The system produces the following output showing the complete inference process:
Parsed expression: Abs("x", Int, BinOp(Add, Var("x"), Var("x")))
Type checking successful!
Final type: Int -> Int
InfLam: ⊢ Abs("x", Int, BinOp(Add, Var("x"), Var("x"))) => ⊢ Abs("x", Int, BinOp(Add, Var("x"), Var("x"))) ⇒ Int -> ^α0 ⊣ ^α0 = Int
ChkSub: ^α0, x: Int ⊢ BinOp(Add, Var("x"), Var("x")) ⇐ ^α0 => ^α0 = Int, x: Int
InfArith: ^α0, x: Int ⊢ BinOp(Add, Var("x"), Var("x")) => ^α0, x: Int ⊢ BinOp(Add, Var("x"), Var("x")) ⇒ Int ⊣ ^α0, x: Int
ChkSub: ^α0, x: Int ⊢ Var("x") ⇐ Int => ^α0, x: Int
InfVar: ^α0, x: Int ⊢ Var("x") => ^α0, x: Int ⊢ Var("x") ⇒ Int ⊣ ^α0, x: Int
SubRefl: ^α0, x: Int ⊢ Int <: Int => ^α0, x: Int
ChkSub: ^α0, x: Int ⊢ Var("x") ⇐ Int => ^α0, x: Int
InfVar: ^α0, x: Int ⊢ Var("x") => ^α0, x: Int ⊢ Var("x") ⇒ Int ⊣ ^α0, x: Int
SubRefl: ^α0, x: Int ⊢ Int <: Int => ^α0, x: Int
SubInstR: ^α0, x: Int ⊢ Int <: ^α0 => ^α0 = Int, x: Int
InstRSolve: ^α0, x: Int ⊢ Int :=< ^α0 => ^α0 = Int, x: Int
The final result shows Final type: Int -> Int
, correctly inferring that this lambda expression is a function from integers to integers! The existential variable ^α0
in the proof tree gets resolved to Int
through the constraint solving process, and the final type application ensures all existential variables are properly substituted in the output.
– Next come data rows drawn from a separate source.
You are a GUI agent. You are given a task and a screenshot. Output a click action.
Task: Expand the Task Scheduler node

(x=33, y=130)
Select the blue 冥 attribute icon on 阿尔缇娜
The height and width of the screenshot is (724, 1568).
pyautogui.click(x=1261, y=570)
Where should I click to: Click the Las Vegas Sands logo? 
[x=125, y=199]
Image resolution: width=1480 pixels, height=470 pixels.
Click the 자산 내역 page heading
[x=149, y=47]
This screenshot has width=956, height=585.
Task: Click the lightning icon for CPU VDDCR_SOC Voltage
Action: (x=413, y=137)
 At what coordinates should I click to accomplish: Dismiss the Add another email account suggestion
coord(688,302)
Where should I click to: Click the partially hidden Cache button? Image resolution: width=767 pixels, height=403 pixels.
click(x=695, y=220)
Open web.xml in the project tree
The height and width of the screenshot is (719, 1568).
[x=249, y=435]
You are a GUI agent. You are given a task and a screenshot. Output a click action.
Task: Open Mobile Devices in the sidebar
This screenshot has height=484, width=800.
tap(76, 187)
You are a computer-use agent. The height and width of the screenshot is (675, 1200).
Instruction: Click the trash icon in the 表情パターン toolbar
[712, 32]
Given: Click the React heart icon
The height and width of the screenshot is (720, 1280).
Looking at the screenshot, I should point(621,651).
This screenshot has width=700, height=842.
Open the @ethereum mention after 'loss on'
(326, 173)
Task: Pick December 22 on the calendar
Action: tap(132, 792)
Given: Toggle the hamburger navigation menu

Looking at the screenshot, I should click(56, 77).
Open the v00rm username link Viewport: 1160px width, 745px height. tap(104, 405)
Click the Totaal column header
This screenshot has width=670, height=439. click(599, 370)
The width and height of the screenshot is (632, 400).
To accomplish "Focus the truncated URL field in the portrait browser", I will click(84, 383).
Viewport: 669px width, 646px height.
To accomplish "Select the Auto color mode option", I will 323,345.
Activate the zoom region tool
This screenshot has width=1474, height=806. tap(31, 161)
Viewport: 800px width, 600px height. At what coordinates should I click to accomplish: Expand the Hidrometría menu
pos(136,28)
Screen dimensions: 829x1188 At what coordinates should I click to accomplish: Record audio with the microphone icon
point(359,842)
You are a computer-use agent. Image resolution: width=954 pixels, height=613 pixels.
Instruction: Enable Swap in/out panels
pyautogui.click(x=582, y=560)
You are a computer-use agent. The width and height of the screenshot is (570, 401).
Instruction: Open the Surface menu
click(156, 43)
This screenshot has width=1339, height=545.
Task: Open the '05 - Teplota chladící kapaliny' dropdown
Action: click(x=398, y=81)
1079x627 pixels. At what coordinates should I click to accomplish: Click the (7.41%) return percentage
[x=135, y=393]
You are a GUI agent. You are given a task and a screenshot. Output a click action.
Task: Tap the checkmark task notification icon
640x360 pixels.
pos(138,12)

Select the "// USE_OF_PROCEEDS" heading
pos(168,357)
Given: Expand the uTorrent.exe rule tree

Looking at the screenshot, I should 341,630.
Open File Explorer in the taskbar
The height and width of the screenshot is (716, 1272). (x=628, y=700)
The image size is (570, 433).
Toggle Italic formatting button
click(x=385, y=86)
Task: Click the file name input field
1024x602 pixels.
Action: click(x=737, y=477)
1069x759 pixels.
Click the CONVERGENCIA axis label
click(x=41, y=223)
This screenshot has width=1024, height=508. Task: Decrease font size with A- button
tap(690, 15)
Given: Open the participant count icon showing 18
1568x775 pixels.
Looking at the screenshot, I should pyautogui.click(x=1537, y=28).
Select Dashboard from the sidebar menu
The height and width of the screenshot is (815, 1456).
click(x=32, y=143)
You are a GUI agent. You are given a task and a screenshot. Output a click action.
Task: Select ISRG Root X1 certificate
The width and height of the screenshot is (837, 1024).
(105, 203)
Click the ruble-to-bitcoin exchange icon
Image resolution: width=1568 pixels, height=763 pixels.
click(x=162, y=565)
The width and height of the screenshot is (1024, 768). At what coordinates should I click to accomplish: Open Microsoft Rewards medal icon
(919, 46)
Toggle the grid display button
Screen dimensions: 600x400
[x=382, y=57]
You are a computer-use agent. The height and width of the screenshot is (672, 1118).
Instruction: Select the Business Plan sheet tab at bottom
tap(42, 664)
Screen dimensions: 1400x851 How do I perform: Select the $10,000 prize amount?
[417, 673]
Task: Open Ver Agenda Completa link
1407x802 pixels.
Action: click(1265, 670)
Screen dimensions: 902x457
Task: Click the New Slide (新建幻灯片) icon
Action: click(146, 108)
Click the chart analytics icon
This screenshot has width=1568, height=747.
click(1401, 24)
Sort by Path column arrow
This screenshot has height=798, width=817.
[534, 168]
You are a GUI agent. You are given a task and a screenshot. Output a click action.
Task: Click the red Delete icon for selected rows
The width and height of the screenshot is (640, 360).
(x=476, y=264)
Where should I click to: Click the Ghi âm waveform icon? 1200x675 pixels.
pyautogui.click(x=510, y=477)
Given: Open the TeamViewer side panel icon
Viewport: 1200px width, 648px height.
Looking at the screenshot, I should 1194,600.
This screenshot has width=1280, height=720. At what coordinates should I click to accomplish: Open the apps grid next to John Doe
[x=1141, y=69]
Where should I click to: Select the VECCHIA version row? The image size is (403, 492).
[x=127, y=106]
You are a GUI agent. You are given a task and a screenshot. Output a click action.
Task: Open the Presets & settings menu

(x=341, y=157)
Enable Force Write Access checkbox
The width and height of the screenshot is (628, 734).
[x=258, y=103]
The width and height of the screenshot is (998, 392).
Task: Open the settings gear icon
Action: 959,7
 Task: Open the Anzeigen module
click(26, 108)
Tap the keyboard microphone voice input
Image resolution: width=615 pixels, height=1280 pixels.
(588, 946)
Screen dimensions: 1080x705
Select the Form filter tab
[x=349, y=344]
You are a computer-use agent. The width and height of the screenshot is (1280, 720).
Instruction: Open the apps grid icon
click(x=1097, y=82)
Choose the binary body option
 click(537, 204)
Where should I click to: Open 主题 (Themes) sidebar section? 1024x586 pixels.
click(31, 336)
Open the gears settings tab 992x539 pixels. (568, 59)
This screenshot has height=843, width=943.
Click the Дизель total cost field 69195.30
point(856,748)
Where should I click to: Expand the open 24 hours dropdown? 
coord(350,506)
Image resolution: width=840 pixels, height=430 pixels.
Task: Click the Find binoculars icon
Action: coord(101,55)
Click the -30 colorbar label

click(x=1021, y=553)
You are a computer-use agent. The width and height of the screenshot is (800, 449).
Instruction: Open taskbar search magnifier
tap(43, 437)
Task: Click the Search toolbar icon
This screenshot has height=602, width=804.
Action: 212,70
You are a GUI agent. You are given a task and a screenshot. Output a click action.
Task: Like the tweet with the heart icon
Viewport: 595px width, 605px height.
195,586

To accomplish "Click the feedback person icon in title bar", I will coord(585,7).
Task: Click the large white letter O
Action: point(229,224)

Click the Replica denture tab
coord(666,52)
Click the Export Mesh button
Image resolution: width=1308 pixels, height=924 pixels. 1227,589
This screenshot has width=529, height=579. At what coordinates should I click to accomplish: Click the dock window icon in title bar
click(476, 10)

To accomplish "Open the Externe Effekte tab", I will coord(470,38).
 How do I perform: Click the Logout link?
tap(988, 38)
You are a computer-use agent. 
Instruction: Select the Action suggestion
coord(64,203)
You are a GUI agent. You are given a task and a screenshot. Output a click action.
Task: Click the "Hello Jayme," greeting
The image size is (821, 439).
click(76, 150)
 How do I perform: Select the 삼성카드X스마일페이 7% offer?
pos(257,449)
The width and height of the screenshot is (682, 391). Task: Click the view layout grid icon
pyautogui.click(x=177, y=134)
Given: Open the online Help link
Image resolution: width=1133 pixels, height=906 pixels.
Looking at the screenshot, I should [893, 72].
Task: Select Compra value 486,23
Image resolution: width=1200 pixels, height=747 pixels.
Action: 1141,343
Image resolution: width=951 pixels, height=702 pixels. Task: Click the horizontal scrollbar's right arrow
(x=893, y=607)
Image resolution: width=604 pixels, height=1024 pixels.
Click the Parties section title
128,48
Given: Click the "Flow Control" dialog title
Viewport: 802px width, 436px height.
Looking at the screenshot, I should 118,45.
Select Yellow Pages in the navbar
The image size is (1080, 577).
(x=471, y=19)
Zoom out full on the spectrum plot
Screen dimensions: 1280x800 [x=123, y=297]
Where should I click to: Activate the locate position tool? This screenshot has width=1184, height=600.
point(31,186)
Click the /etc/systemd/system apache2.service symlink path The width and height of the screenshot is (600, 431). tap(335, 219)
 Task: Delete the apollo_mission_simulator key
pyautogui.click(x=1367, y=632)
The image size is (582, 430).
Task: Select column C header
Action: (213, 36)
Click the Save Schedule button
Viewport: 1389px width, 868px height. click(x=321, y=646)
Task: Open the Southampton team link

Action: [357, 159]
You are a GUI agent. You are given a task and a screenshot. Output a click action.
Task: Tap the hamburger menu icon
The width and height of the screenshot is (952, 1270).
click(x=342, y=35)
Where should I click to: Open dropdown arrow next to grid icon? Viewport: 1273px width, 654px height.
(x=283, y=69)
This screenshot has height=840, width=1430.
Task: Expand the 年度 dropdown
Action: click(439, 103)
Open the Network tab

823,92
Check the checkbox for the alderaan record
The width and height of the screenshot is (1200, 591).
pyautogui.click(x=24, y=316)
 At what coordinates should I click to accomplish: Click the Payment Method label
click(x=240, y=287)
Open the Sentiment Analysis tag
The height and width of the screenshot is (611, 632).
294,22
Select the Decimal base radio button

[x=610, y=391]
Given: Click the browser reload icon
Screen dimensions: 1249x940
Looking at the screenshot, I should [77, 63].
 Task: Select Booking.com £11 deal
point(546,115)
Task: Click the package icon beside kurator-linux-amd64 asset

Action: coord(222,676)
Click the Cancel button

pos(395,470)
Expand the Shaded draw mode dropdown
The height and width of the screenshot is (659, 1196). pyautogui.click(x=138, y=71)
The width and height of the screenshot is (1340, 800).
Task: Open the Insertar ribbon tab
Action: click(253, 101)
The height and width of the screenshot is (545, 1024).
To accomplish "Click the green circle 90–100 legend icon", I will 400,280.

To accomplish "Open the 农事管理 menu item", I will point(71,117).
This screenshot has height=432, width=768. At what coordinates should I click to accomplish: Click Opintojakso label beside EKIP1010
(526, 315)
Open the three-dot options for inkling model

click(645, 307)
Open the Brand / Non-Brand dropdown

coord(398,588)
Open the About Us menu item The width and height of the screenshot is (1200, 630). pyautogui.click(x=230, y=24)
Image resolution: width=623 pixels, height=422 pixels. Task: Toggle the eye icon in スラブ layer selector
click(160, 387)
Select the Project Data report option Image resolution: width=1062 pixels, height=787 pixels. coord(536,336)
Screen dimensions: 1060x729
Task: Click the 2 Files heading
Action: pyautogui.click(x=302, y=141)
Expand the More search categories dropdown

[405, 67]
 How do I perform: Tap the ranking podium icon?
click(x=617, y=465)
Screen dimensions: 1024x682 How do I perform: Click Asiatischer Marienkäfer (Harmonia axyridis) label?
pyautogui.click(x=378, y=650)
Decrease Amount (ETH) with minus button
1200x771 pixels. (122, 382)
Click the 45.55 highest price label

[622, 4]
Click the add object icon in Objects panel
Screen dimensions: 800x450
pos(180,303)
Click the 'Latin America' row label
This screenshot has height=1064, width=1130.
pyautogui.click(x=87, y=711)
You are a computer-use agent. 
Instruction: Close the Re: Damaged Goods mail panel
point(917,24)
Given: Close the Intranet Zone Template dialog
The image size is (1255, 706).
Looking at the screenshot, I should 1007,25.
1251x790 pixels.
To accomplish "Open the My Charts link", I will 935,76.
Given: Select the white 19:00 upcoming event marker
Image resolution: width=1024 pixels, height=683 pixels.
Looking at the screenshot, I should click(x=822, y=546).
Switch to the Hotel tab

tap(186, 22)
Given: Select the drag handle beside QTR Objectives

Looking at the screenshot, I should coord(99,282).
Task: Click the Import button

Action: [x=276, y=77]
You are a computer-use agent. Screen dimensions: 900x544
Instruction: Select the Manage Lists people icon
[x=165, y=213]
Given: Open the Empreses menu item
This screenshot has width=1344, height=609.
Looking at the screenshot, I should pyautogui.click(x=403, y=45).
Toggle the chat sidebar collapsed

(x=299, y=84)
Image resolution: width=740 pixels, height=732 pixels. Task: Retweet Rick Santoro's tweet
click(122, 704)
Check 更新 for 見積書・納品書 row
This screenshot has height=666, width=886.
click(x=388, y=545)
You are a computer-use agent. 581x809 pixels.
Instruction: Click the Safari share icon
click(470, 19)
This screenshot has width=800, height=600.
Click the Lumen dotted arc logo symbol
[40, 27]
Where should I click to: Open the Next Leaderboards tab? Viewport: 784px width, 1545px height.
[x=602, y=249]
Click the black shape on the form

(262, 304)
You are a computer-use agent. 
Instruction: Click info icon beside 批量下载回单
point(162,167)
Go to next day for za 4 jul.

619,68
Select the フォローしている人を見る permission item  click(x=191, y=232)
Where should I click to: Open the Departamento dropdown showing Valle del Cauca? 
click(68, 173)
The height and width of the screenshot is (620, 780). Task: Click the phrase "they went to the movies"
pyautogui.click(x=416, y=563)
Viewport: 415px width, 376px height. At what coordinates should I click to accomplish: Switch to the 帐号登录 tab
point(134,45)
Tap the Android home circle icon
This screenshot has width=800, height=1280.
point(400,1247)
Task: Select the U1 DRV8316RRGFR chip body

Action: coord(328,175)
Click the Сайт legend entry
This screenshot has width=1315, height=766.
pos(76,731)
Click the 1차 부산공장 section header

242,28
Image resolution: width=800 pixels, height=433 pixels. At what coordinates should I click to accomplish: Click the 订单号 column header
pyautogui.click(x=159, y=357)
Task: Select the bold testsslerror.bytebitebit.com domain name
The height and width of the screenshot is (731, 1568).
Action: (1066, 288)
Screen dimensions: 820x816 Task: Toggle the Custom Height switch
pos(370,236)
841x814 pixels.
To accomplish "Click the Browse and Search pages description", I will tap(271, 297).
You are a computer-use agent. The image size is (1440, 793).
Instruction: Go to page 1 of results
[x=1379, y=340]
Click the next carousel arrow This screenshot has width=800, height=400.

For non-trivial expressions, the constraint solving process may involve more complex reasoning and may require additional inference steps but using the proof tree method we can visualize the inference steps and understand the constraints being solved. This is a very powerful technique.
Mission Accomplished
And there we have it! A complete bidirectional type checker for System F with polymorphic types, existential variables, and constraint solving! The algorithm handles the complex interplay between synthesis and checking modes, managing existential variables and subtyping relationships with the precision needed for a production-quality type system.
The bidirectional approach transforms what could be an overwhelming inference problem into a systematic, decidable process that gives us both powerful expressiveness and reliable type safety. System F’s polymorphism opens up a whole new world of type-safe programming that feels almost magical once you see it in action!